There’s two things you can do
1. Go to the Preferences → Selenium and disable the option Save source snapshots in cells. With this settings, the source previews will no longer be created, which should speed up the workflow processing.
2. As a further optimization you can replace the Find Elements and Extract Attribute nodes with a single Execute JavaScript node. In the JS node you can perform the XPath query and extract the href attributes in one step, and then simply return a JSON array with the hrefs:
```
// find all <a> elements via XPath and return an iterator
const iterator = document.evaluate(
	'//a', // XPath
	document, // context
	null, // namespace resolver (not needed here)
	XPathResult.ORDERED_NODE_ITERATOR_TYPE, // result type
	null // result reuse (not applicable here)
);

const hrefs = [];
// iterate the results and extract the `href`
let node;
while (node = iterator.iterateNext()) {
	hrefs.push(node.href);
}
// create a JSON string for the result
// (you can parse this using KNIME’s JSON nodes)
return JSON.stringify(hrefs); 
```
  The workflow would look like this and should be considerably faster:
  
  Find it on my NodePit Space: 403-sites-using-selenium-23919 — NodePit

Would you be able to share a reproducible workflow somehow? I’d like to investigate this. Otherwise, a detailed log output and/or any further details would also be very helpful.

Unfortunately there’s currently no real workaround. The Selenium API just does not give any HTTP status back. I have some ideas how to implement this in the backlog, but at the moment this is still an open todo.

I’ll have a look at this later!

– Philipp

stevelp · May 25, 2020, 5:16pm

Thanks @qqilihq for all the tips! This definitely helps speed things up a lot. I sent the log files and workflow to mail@seleniumnodes.com so you can take a look at some of the issues I was facing.

There’s one more question that I have regarding speed improvements. Is it possible to open multiple browser tabs at once and run them in parallel using the Selenium nodes?

qqilihq · May 26, 2020, 12:50pm

Hey @stevelp,

Thanks for that, I’ll get back about these separately. This might take a bit – apologies in advance!
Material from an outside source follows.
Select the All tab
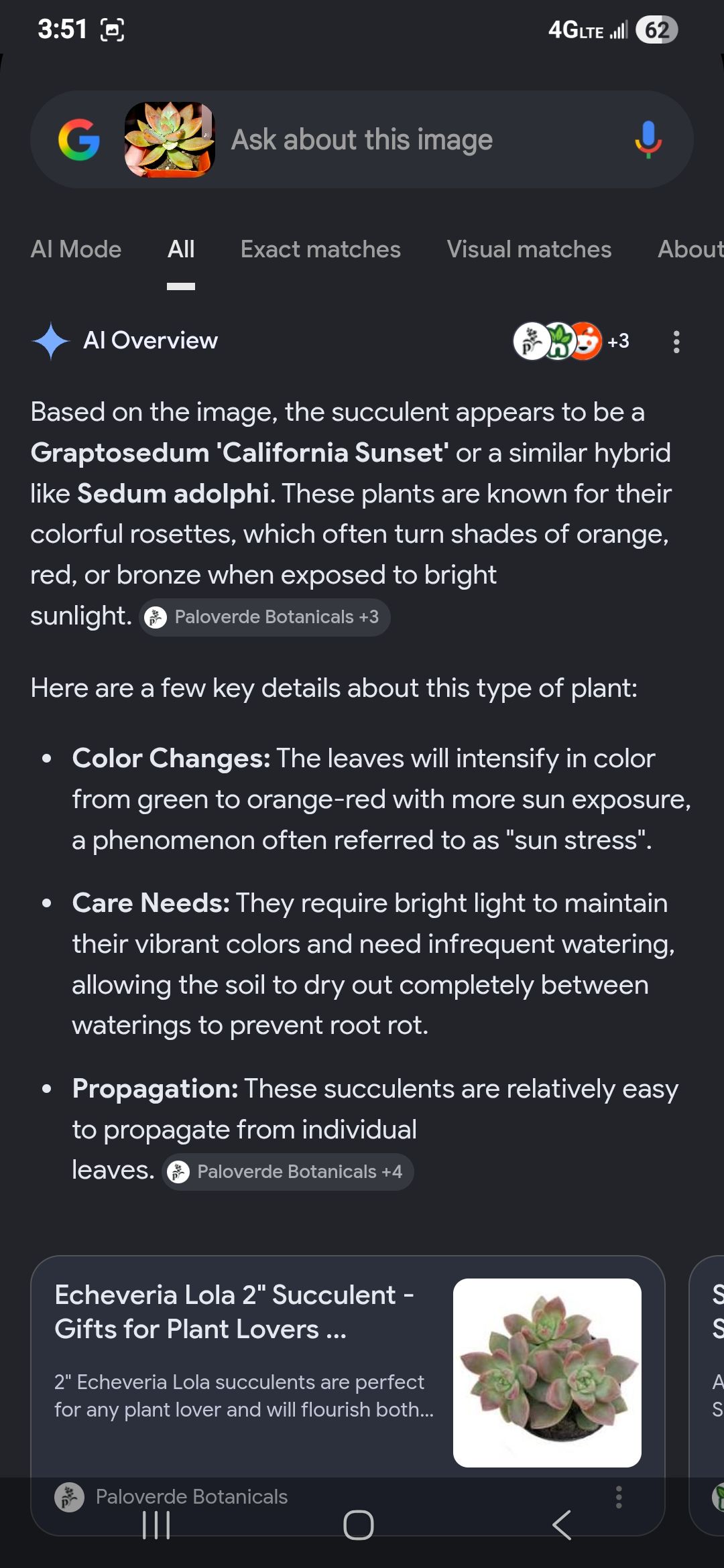The width and height of the screenshot is (724, 1568). (181, 249)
Not really, unfortunately. The Selenium/WebDriver API does not allow parallelization. Quite contrary: When building the Selenium KNIME Nodes we had to add quite some synchronization magic to prevent potential concurrency issues.

What might work for you:

You could try to parallelize your workflow using the Parallel Chunk Start and Parallel Chunk End nodes and make sure to use a separate browser instance in each chunk (use the Get Pooled WebDriver to start the browser in this case – it’ll keep a pool of active browsers and thus avoids launching a new one in each iteration).
What I once did for a client’s large crawling project: Split up the workload in advance and then run n KNIME command line instances in parallel where each controlled one browser.

Note, that both of these solutions will require plenty of memory – so I suggest to start with a medium number of parallel chunks, observe resources consumption, and then scale up if needed.

– Philipp

system · June 2, 2020, 12:50pm

This topic was automatically closed 7 days after the last reply. New replies are no longer allowed.